::: EXCERPT TO READ

The bounty is a joint effort by Kevin Harvick and Gander RV & Outdoors CEO Marcus Lemonis in the wake of Busch winning the last seven truck series races he’s entered, dating back to 2018.

If no Cup driver beats Busch in his remaining four Truck Series starts, the $100,000 will go to the Bundle of Joy Fund, the organization founded by Kyle and Samantha Busch that helps couples who require fertility treatments to conceive.

Atlanta Motor Speedway

“It’s brought a whole new chatter to (the truck series,” Busch said. “Whether that’s excitement or just chatter, I’m not sure which. I think we’ll see when we get to Atlanta what the grandstands look like and how the race goes.”

Even before the announcement by the drivers Thursday night, Busch had already given thought to the Cup competitors he could potentially square off against for the bounty and who his biggest threat was.

::::::

» **ACTIONS TO TAKE**:
1. Give every person the truck series bounty article names by both first and last name.
2. Do these statements agree with the truck series bounty article? Answer yes or no for each and quote the deciding words. (a) If no Cup driver beats Busch, the $100,000 goes to the Bundle of Joy Fund. (b) Busch has won the last five truck series races he entered. (c) Busch has four remaining Truck Series starts.
3. Write the next part of the truck series bounty article, picking up after its final sentence.

::: DATA SHOWN

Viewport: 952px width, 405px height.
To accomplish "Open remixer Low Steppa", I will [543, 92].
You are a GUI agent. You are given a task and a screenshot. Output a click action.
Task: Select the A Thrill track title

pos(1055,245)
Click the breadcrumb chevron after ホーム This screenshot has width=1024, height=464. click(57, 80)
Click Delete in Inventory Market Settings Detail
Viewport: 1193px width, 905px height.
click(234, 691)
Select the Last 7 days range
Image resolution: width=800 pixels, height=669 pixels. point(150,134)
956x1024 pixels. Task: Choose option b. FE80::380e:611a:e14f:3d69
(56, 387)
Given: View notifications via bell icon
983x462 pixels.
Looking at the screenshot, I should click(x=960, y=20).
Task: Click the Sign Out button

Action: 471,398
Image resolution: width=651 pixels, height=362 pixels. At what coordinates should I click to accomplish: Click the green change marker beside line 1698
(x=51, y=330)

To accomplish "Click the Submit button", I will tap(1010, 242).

::::::

» **RESPONSES IN ORDER**:
1. Kevin Harvick, Marcus Lemonis, Kyle Busch, Samantha Busch

2.
(a) Yes: "If no Cup driver beats Busch in his remaining four Truck Series starts, the $100,000 will go to the Bundle of Joy Fund"
(b) No: "Busch winning the last seven truck series races he’s entered"
(c) Yes: "in his remaining four Truck Series starts"

3.
“I don’t remember who I told, but once Harvick kind of put the idea out there, I was like, ‘The guy who is really, really, really, gonna have a shot is Larson at Homestead,” Busch said.

The 1.5-mile track in Florida is widely viewed as Larson’s best track. He’s made three starts there in the truck series. He has two top fives, including placing fourth there in 2016 with GMS Racing.

“I’d like to beat him and think that I could have $100,000 in my pocket, but yeah; it’s really not about the money to me,” Larson said. “I think it’s a cool fun kind of challenge, and I look forward to trying to beat him, and if the money is still out there when I do get that chance, it’ll be a lot of fun. But, Kyle Busch is the best. It doesn’t matter what type of car he’s in. It’s not going to be easy. It never is, no matter what car or truck you’re in. But, it’ll be fun and I feel like Homestead is my best track and my best opportunity to do it.”

But the first stop in the bounty challenge is Chase Elliott and his home track of Atlanta.

Harrison Burton, who raced for Busch last year in the truck series, shared his experience competing against Busch at Atlanta last year, a race Busch won.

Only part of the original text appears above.